:: Records to process ::

*** Block opens ***

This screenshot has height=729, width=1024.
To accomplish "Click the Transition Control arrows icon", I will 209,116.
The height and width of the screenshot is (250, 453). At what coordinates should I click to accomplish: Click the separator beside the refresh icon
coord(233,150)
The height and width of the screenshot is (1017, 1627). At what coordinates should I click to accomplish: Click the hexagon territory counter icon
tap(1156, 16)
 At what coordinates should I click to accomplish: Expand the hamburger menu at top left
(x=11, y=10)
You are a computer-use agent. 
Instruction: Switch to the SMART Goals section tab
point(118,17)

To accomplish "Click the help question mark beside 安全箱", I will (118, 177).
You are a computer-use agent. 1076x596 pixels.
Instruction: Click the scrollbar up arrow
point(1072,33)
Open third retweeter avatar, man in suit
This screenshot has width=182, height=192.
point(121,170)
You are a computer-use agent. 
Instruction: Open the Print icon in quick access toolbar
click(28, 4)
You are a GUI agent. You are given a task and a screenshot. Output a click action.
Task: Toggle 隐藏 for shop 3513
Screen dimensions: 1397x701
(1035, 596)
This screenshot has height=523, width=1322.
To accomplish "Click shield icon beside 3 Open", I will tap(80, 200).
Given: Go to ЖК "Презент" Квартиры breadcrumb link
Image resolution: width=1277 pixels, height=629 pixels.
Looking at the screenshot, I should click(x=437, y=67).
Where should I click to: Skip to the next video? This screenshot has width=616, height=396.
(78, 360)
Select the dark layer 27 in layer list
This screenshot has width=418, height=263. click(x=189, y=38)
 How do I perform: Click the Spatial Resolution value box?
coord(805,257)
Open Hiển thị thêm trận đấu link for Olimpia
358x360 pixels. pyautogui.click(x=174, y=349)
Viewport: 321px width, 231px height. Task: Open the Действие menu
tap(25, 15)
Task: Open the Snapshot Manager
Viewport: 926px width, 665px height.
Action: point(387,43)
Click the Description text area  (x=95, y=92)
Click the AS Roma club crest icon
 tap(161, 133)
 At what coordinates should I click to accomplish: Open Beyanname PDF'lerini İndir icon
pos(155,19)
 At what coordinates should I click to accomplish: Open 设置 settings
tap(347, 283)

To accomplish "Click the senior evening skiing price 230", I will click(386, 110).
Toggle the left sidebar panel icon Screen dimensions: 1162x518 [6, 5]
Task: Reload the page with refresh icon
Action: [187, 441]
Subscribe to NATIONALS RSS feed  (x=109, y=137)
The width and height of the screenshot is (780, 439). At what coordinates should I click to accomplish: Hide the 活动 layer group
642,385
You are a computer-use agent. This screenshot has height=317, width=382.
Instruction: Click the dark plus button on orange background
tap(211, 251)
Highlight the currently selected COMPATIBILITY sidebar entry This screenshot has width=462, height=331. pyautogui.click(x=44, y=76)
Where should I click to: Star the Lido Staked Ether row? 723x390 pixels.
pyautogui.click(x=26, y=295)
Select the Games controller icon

*** Block closes ***

:: Work item ::
The required answer is each line of the entries containing the string "computer".

:: Output of the exercise ::
You are a computer-use agent. 
You are a computer-use agent. 1076x596 pixels.
You are a computer-use agent. 
You are a computer-use agent. This screenshot has height=317, width=382.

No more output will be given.